A Companhia de Jesus sofreu supressão através de papa Clemente XIV, em 1773, sendo a Ordem restaurada no pontificado de Pio VII, em 1814. A beatificação de Anchieta teve inicio em 1624 através de comissão encomendada por Urbano VIII, mas a campanha já havia sido iniciada na Capitania da Bahia em 1617. Foi beatificado pelo papa João Paulo II em 22 de junho de 1980, talvez o processo religioso mais longo da história feito pelo Vaticano!

Em 1622, na cidade do Rio de Janeiro, várias senhoras da cidade de São Paulo, entre elas Suzana Dias e Leonor Leme, que o conhecerem, depuseram em seu favor, no seu processo de beatificação. Leonor Leme, matriarca da família Leme paulista, uma das depoentes, disse que "assistiu ela à primeira missa celebrada em São Vicente pelo Padre José de Anchieta, em1567, e que ele se confessou depois muitas vezes".

"Todos o tinham por santo publicamente!" (Leonor Leme)






Referências:

Revista do Arquivo Municipal, Antologia, 202. São Paulo, 2004

VIOTTI, Hélio Abranches, S.J. Pesquisa e Organização. “Cartas-Correspondência Ativa e Passiva do Pe. Joseph de Anchieta”. São Paulo: Edições Loyola, 1984

Exposição "Os Empreendedores: de Anchieta aos novos tempos" com edição  “Minhas Cartas”, por José de Anchieta: Material dos arquivos históricos da Companhia de Jesus, no Vaticano, trazidas por iniciativa da Associação Comercial de São Paulo (ACSP) em conjunto com o “Pateo do Collegio” em comemoração aos 450 anos da cidade de  São Paulo.
 
MADRE DE DEUS, Frei Gaspar da, Memórias para a História da Capitania de São Vicente. São Paulo e Rio: Weisflog Irmãos, 1920(Terceira edição) 

Padre Manoel da Nóbrega, Cartas do Brasil (1549-1560). Opera Omnia. Edição do Padre Serafim Leite, Coimbra, 1955.

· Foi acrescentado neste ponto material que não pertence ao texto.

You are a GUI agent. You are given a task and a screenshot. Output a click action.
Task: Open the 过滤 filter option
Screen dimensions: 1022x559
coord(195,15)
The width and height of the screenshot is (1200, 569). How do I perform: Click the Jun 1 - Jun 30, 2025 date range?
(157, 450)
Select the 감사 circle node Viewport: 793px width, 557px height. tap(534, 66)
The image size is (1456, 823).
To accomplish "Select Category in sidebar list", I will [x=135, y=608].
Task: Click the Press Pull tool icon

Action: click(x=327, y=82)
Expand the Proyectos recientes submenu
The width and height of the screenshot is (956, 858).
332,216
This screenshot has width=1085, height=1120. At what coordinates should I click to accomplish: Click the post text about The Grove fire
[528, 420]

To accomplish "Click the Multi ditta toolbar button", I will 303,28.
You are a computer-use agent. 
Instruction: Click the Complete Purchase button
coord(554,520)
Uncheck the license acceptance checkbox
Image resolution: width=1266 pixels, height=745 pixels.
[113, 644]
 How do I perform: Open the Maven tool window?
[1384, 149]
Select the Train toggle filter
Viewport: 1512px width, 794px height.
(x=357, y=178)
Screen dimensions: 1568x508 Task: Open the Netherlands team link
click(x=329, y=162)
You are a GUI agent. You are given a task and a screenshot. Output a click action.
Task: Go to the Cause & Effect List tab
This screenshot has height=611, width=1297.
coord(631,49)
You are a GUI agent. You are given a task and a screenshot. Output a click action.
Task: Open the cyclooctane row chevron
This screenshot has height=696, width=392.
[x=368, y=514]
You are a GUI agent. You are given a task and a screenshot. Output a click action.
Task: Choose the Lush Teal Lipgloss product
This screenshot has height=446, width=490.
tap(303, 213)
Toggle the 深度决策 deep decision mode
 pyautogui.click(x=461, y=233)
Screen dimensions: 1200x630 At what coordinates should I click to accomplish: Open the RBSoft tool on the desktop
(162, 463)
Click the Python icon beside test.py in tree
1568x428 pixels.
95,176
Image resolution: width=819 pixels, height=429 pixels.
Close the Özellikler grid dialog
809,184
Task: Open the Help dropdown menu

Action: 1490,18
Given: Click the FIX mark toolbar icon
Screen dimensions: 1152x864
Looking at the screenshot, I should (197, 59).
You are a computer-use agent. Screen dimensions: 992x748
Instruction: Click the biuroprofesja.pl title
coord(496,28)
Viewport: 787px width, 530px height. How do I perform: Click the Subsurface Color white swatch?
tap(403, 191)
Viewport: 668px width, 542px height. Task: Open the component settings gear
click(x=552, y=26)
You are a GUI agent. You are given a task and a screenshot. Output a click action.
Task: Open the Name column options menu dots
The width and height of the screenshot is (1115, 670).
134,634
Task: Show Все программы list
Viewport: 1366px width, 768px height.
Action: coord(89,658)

LEITE, Serafim, S.I. História da Companhia de Jesus no Brasil. Rio de Janeiro.Instituto Nacional do Livro. Livraria Portugalia, Lisboa.. 1945- Tomo VI

ECHANIZ, Ignácio, S.J. Paixão e Glória História da Companhia de Jesus em Corpo e Alma.Tomo I-Primavera(1529-1581). São Paulo: Edições Loyola

BARBOSA, Maria de Fátima Medeiros. As Letras e a Cruz-Pedagogia da Fé e ESt´ttica Religiosa na Experiência Missionária de José de Anchieta, S.I.(1534-1597). Roma: Editrace Pontificia Università Gregoriana, 2066.

SOUTHEY, Robert. Tradução Luís Joaquim de Oliveira e Castro. História do Brasil. São Paulo: Edições Melhoramentos, 5ª Edição

 





[1] Estácio de Sá, com ajuda do Governador Mem de Sá e de tropas da Capitânia de São Vicente aportou no dia 28 de fevereiro, com sua esquadra entre um penhasco de granito (Pão de Açúcar) situado à entrada da baía de Guanabara e o morro Cara de Cão, atual São João. Após forte combate contra tropas francesas, no dia 1º de março de 1565, fundou oficialmente a cidade São Sebastião do Rio de Janeiro, em lembrança ao Rei Dom Sebastião I de Portugal, neto de Dom João III, da dinastia de Avis, escolhendo o santo de mesmo nome para padroeiro, comemorado em 20 de janeiro.
[2] Piratininguara significa em tupi-guarani: “o morador de Piratininga” ( piratininga + guara). É uma palavra indígena que definia, até 1560, o morador dos Campos de Piratininga, atual cidade de São Paulo. "Piratininga", segundo Silveira Bueno, é vocábulo tupi que significa "peixe seco". (pirá, peixe e tininga, seco).